Task data Block Start
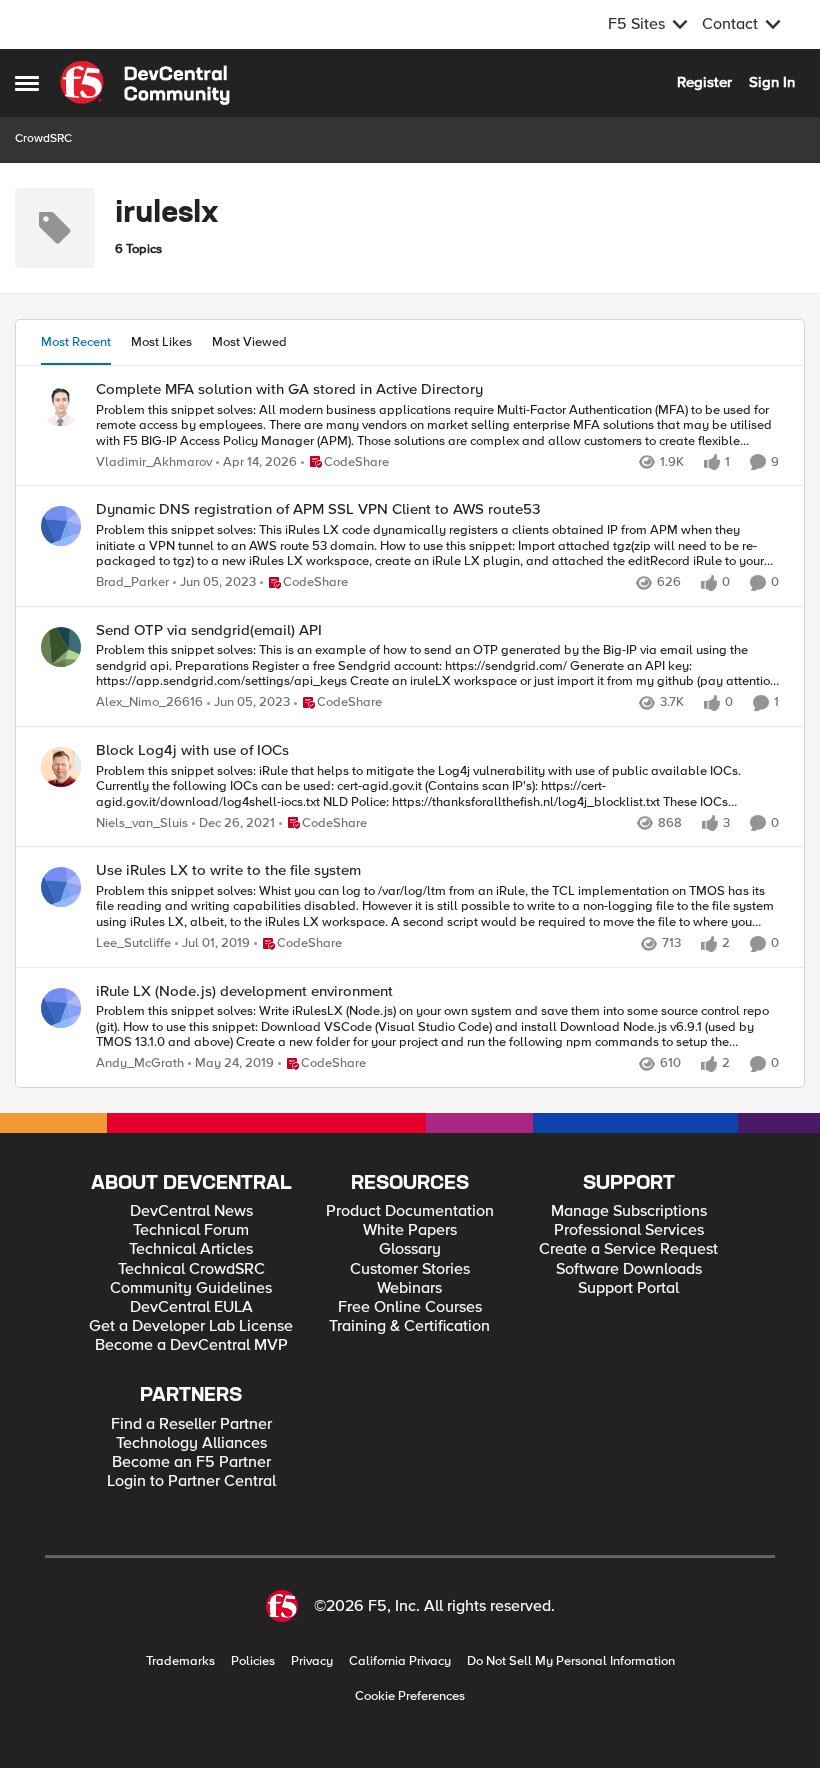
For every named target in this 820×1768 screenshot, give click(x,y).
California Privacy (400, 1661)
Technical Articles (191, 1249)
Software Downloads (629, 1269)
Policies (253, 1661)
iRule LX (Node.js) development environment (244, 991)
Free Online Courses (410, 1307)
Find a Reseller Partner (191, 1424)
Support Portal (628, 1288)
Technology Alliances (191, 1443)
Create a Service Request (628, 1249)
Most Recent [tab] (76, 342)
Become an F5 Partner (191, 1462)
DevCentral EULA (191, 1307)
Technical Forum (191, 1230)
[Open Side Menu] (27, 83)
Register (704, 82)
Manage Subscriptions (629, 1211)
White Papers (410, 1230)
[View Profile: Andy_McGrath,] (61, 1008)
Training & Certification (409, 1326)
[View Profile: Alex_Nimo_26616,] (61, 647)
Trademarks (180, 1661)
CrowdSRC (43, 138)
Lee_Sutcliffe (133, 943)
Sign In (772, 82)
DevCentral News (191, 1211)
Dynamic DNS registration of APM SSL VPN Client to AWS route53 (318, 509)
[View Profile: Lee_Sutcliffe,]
Task data Block End
> [Work order]
Would you repeat the entries exactly, but with no pictures?

> [Written reply]
For every named target in this 820×1768 screenshot, give click(x,y).
California Privacy (400, 1661)
Technical Articles (191, 1249)
Software Downloads (629, 1269)
Policies (253, 1661)
iRule LX (Node.js) development environment (244, 991)
Free Online Courses (410, 1307)
Find a Reseller Partner (191, 1424)
Support Portal (628, 1288)
Technology Alliances (191, 1443)
Create a Service Request (628, 1249)
Most Recent [tab] (76, 342)
Become an F5 Partner (191, 1462)
DevCentral EULA (191, 1307)
Technical Forum (191, 1230)
[Open Side Menu] (27, 83)
Register (704, 82)
Manage Subscriptions (629, 1211)
White Papers (410, 1230)
[View Profile: Andy_McGrath,] (61, 1008)
Training & Certification (409, 1326)
[View Profile: Alex_Nimo_26616,] (61, 647)
Trademarks (180, 1661)
CrowdSRC (43, 138)
Lee_Sutcliffe (133, 943)
Sign In (772, 82)
DevCentral News (191, 1211)
Dynamic DNS registration of APM SSL VPN Client to AWS route53 (318, 509)
[View Profile: Lee_Sutcliffe,]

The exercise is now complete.